READING PASSAGE Block Start

Today I’m just going focus on efforts to end segregation of public schools and colleges. Tomorrow, I’ll go over some of the other cases.
In 1909, the NAACP commenced what has become its legacy of fighting legal battles to win social justice for African-Americans and indeed, for all Americans. The most significant of these battles were fought and won under the leadership of Charles Hamilton Houston and his student and protégée, Thurgood Marshall.
A graduate of Harvard Law School, Houston trained the first generation of Civil Rights lawyers during his years as Dean of Howard University’s Law School. Houston was appointed in 1935 to be the first Special Counsel of the NAACP. Often referred to as the “Moses of the civil rights movement,” Houston was the architect and chief strategist of the NAACP’s legal campaign to end segregation. Houston amassed a consortium of Black lawyers including Thurgood Marshall and Constance Baker Motley as part of a “West Point of Negro Leadership” according to the organization’s account. These attorneys would combat racial segregation alongside Houston.
In 1896, the U.S. Supreme Court endorsed segregation in Plessy v. Ferguson, which established the “separate but equal” principle – as long as the separate facilities for the separate races were equal, segregation did not violate the Fourteenth Amendment (“no State shall … deny to any person … the equal protection of the laws”). In a study commissioned by the NAACP in the 1930s, Nathan Margold found that under segregation, the facilities provided for blacks were always separate, but never equal to those maintained for whites. This, Margold argued, violated the equality aspect of Plessy’s “separate but equal” principle. Margold proposed a series of lawsuits that would challenge the system.

READING PASSAGE Block End
GIVEN ENTRIES Block Start

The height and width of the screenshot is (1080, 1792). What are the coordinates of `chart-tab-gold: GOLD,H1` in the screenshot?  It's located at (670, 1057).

GIVEN ENTRIES Block End
GIVEN ENTRIES Block Start

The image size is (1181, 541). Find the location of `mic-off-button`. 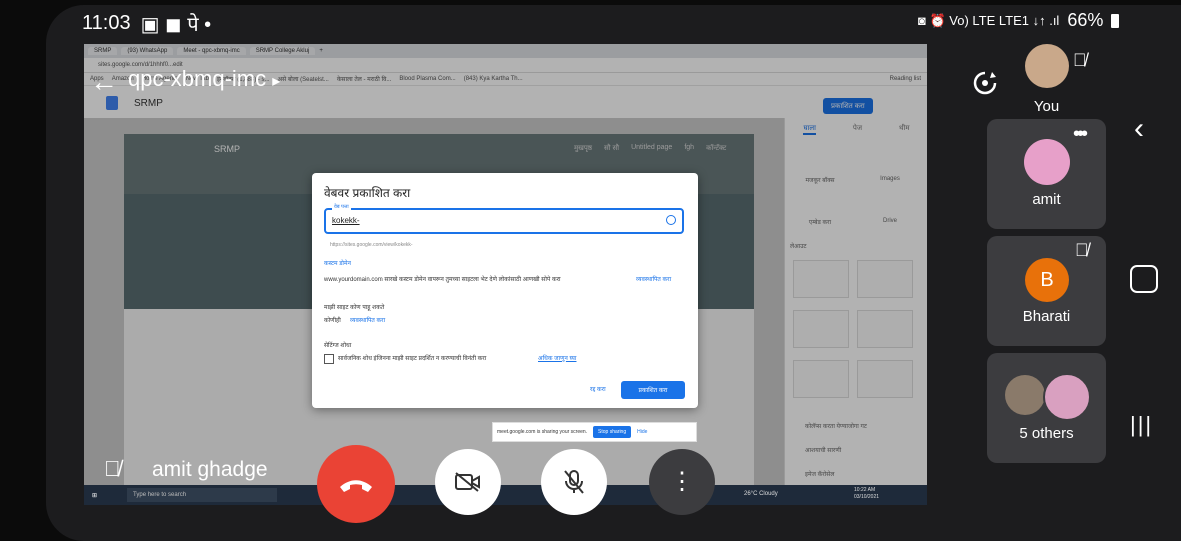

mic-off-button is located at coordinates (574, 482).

GIVEN ENTRIES Block End
GIVEN ENTRIES Block Start

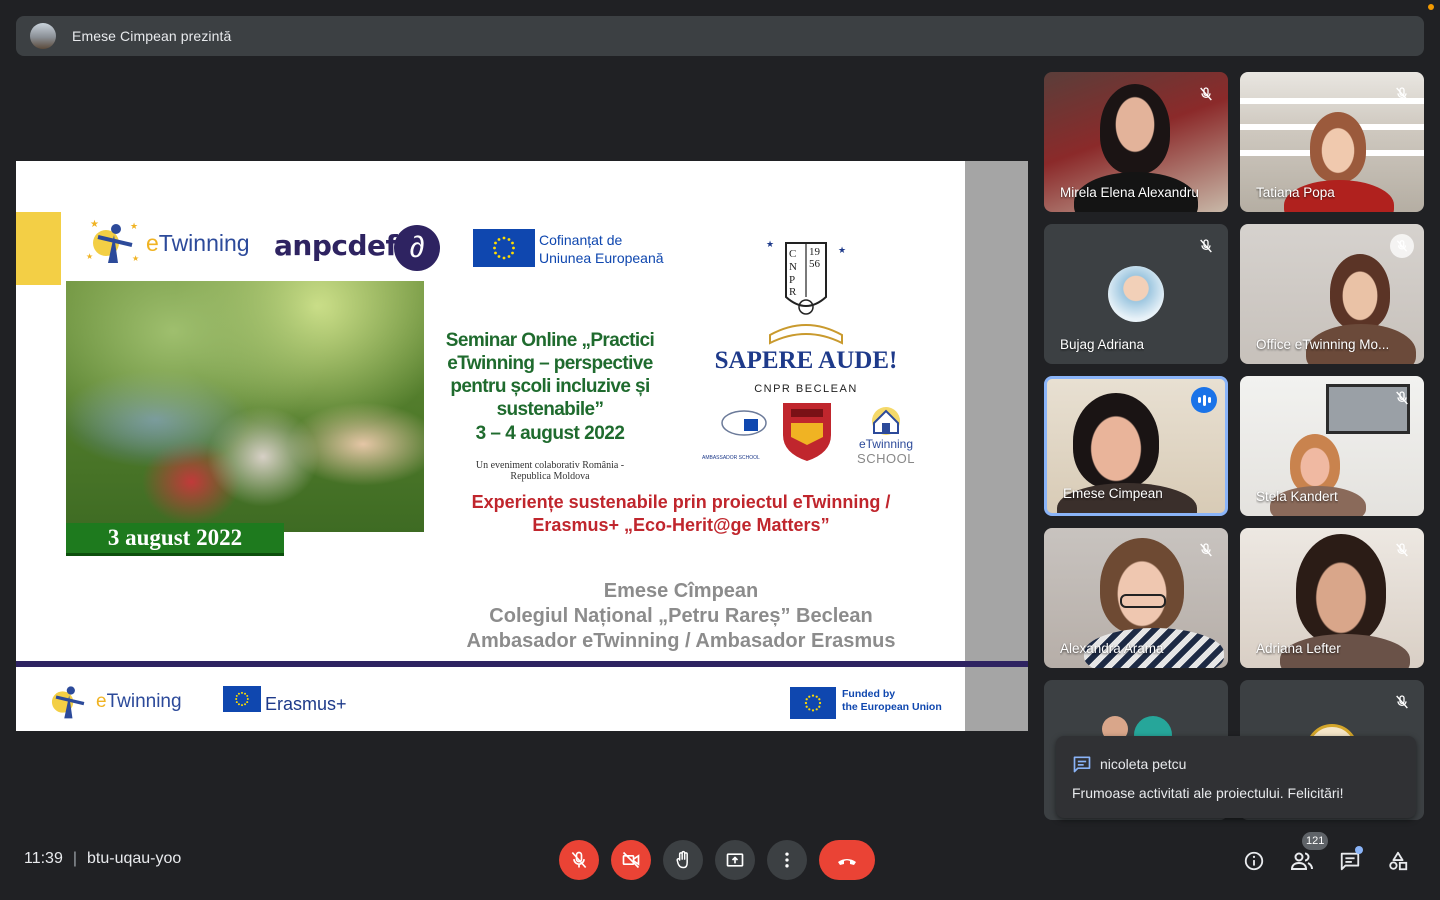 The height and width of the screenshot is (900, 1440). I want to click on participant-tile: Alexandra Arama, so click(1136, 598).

GIVEN ENTRIES Block End

> EXPLORE THE MATERIAL
1 - Decide whether each statement agrees with the passage on the NAACP's legal campaign, answering yes or no and quoting the words of the passage that settle it.
(a) Houston became the first Special Counsel of the NAACP in 1935.
(b) Margold's study found that the facilities provided for blacks were separate but equal to those for whites.
(c) The Supreme Court decided Plessy v. Ferguson in 1909.
2 - Answer these questions from the passage on the NAACP's legal campaign.
(a) From which law school did Houston graduate?
(b) By what name is Houston often referred to?
(c) In which decade did the NAACP commission Margold's study?
3 - Carry the passage on the NAACP's legal campaign forward from its final sentence.
None of the items are needed for what comes next.

> RESULTS OF THE TASKS
1 -
(a) Yes: "Houston was appointed in 1935 to be the first Special Counsel of the NAACP."
(b) No: "the facilities provided for blacks were always separate, but never equal to those maintained for whites."
(c) No: "In 1896, the U.S. Supreme Court endorsed segregation in Plessy v. Ferguson"

2 -
(a) Harvard Law School.
(b) The "Moses of the civil rights movement."
(c) The 1930s.

3 -
After joining the NAACP, Houston refined Margold’s recommendations, developed a strategy, and implemented a battle plan. Under Houston’s “equalization strategy,” lawsuits were filed demanding that the facilities provided for black students be made equal to those available to white students, carefully stopping short of a direct challenge to Plessy. Houston predicted that the states that practiced segregation could not afford to maintain black schools that were actually equal to those reserved for whites. From 1935 to 1940, Houston successfully argued several cases using this strategy, including Murray v. Maryland, (1936) which resulted in the desegregation of the University of Maryland’s Law School and State ex rel. Gaines v. Canada, in which the U.S. Supreme Court ordered the admission of a black student to the Law School at the University of Missouri (1938).
When Thurgood Marshall succeeded Houston as NAACP’s Special Counsel, he continued the Association’s legal campaign. In 1950, Marshall won cases that struck down Texas and Oklahoma laws requiring segregated graduate schools. In Sweatt v. Painter, the court ruled against a Texas attempt to circumvent Missouri ex rel. Gaines v. Canada with a hastily established inferior law school for black students. In McLaurin v. Oklahoma, the court ruled against practices of segregation within a formerly all-white graduate school insofar as they interfered with meaningful classroom instruction and interaction with other students. In those cases, a unanimous U.S. Supreme Court held that the Equal Protection Clause of the Fourteenth Amendment required those states to admit black students to their graduate and professional schools.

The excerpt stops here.